Print the listing below verbatim, from its start through the line containing "Screen dimensions: 1100x619 coord(575,25)", including that line.

Data for this task:
»»
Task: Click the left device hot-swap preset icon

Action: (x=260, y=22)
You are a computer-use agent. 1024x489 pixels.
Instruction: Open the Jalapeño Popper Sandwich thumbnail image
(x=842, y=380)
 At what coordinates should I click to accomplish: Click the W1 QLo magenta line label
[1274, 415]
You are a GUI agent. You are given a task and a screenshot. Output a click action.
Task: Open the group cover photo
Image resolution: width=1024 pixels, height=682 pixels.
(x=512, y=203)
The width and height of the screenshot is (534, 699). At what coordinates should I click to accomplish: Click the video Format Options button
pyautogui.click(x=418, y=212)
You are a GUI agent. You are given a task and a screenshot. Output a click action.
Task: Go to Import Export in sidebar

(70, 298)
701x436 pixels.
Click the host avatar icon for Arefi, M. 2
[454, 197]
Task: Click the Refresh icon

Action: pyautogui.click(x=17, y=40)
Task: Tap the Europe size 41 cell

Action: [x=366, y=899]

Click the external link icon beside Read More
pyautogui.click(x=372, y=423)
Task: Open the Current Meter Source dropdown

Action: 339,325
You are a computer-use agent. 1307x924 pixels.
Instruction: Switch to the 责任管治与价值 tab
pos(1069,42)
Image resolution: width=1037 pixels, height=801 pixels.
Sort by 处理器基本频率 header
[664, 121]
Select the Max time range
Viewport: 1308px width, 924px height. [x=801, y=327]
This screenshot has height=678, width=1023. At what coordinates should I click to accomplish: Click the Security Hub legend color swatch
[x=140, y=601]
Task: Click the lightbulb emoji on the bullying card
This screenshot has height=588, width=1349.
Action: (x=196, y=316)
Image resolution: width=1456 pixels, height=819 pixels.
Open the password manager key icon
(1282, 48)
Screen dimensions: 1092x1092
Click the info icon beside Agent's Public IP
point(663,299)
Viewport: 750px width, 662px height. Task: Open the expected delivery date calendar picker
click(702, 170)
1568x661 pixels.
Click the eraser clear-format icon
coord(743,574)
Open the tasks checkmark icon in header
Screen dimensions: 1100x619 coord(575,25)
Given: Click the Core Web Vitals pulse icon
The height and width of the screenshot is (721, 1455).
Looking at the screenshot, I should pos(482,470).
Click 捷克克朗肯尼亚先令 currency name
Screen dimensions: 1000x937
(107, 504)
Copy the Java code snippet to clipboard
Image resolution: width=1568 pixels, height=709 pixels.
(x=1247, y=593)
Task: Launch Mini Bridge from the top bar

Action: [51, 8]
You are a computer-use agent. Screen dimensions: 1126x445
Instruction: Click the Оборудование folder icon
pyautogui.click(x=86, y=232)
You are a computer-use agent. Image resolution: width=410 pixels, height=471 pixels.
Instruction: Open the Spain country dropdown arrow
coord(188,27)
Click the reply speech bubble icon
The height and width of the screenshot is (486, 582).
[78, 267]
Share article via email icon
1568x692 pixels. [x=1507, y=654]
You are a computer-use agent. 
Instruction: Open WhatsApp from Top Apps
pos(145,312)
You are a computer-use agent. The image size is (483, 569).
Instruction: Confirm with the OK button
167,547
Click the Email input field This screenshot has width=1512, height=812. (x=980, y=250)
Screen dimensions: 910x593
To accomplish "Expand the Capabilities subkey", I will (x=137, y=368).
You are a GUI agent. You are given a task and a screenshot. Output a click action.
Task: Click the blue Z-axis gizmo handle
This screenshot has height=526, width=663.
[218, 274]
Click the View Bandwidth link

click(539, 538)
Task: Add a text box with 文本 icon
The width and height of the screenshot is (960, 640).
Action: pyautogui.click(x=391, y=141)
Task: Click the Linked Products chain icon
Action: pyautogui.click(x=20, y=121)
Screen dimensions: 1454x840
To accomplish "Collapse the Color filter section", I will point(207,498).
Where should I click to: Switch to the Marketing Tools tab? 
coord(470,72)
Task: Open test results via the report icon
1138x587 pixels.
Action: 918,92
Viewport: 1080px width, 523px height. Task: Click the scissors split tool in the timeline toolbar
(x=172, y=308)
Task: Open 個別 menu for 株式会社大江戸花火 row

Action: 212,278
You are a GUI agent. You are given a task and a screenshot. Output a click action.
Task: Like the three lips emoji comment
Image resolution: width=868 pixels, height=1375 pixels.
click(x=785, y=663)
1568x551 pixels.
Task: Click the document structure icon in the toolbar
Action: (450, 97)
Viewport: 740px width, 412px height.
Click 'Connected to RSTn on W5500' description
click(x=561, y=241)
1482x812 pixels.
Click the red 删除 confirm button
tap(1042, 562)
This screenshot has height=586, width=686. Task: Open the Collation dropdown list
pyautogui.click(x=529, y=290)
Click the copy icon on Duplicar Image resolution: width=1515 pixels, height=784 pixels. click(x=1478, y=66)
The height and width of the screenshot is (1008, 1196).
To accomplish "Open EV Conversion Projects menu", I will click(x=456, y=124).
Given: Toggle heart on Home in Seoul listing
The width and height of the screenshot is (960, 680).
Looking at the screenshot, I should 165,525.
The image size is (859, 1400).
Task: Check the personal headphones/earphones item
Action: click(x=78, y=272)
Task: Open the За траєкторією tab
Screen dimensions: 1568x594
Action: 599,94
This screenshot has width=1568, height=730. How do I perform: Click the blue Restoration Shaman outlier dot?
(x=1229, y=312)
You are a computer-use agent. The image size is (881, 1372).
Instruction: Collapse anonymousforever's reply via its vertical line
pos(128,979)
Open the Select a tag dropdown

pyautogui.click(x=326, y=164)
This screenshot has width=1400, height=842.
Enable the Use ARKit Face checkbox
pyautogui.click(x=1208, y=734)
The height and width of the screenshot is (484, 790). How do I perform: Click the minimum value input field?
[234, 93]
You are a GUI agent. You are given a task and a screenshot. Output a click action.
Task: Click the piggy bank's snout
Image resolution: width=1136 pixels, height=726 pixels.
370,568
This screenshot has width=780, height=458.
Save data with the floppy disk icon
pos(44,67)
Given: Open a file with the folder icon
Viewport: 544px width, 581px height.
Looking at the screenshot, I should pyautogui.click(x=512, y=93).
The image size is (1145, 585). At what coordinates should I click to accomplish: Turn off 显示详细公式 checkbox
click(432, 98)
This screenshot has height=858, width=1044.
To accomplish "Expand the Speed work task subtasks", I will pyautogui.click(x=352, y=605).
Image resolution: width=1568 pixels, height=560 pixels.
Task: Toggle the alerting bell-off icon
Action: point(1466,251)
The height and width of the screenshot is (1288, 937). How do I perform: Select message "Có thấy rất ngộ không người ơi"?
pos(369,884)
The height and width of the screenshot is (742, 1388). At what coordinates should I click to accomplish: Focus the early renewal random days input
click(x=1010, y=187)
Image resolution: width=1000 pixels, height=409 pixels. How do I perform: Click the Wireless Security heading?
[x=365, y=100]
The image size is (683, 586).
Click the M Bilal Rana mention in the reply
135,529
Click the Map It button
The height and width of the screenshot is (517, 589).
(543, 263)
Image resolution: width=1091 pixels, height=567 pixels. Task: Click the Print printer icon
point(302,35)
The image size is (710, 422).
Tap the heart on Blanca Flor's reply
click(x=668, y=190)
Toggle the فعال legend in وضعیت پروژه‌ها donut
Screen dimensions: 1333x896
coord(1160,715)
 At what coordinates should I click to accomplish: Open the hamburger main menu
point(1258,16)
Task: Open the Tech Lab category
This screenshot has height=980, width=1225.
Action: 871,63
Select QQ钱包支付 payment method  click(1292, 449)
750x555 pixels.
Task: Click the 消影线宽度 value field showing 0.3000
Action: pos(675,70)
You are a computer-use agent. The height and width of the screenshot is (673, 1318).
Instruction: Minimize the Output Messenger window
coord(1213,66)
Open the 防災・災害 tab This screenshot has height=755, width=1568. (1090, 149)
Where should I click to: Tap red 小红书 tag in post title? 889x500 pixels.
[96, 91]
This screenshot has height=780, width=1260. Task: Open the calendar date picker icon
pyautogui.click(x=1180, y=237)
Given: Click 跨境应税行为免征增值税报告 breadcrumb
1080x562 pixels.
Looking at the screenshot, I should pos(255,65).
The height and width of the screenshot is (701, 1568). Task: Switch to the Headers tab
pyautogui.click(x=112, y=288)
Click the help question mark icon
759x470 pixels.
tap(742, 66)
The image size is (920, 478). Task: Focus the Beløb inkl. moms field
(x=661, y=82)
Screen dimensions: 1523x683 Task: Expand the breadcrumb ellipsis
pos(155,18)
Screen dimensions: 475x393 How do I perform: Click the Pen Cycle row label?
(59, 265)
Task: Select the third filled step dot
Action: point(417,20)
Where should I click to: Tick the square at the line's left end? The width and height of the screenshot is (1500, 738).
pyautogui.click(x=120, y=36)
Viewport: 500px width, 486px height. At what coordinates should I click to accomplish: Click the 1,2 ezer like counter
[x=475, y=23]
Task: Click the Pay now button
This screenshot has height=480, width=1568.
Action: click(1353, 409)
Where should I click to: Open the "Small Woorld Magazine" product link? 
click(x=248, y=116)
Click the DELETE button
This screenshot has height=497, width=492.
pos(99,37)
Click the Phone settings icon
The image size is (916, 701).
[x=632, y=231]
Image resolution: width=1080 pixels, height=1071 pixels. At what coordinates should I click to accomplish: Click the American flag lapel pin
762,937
««
Problem solution:
Task: Click the left device hot-swap preset icon

Action: (x=260, y=22)
You are a computer-use agent. 1024x489 pixels.
Instruction: Open the Jalapeño Popper Sandwich thumbnail image
(x=842, y=380)
 At what coordinates should I click to accomplish: Click the W1 QLo magenta line label
[1274, 415]
You are a GUI agent. You are given a task and a screenshot. Output a click action.
Task: Open the group cover photo
Image resolution: width=1024 pixels, height=682 pixels.
(x=512, y=203)
The width and height of the screenshot is (534, 699). At what coordinates should I click to accomplish: Click the video Format Options button
pyautogui.click(x=418, y=212)
You are a GUI agent. You are given a task and a screenshot. Output a click action.
Task: Go to Import Export in sidebar

(70, 298)
701x436 pixels.
Click the host avatar icon for Arefi, M. 2
[454, 197]
Task: Click the Refresh icon

Action: pyautogui.click(x=17, y=40)
Task: Tap the Europe size 41 cell

Action: [x=366, y=899]

Click the external link icon beside Read More
pyautogui.click(x=372, y=423)
Task: Open the Current Meter Source dropdown

Action: 339,325
You are a computer-use agent. 1307x924 pixels.
Instruction: Switch to the 责任管治与价值 tab
pos(1069,42)
Image resolution: width=1037 pixels, height=801 pixels.
Sort by 处理器基本频率 header
[664, 121]
Select the Max time range
Viewport: 1308px width, 924px height. [x=801, y=327]
This screenshot has height=678, width=1023. At what coordinates should I click to accomplish: Click the Security Hub legend color swatch
[x=140, y=601]
Task: Click the lightbulb emoji on the bullying card
This screenshot has height=588, width=1349.
Action: (x=196, y=316)
Image resolution: width=1456 pixels, height=819 pixels.
Open the password manager key icon
(1282, 48)
Screen dimensions: 1092x1092
Click the info icon beside Agent's Public IP
point(663,299)
Viewport: 750px width, 662px height. Task: Open the expected delivery date calendar picker
click(702, 170)
1568x661 pixels.
Click the eraser clear-format icon
coord(743,574)
Open the tasks checkmark icon in header
Screen dimensions: 1100x619 coord(575,25)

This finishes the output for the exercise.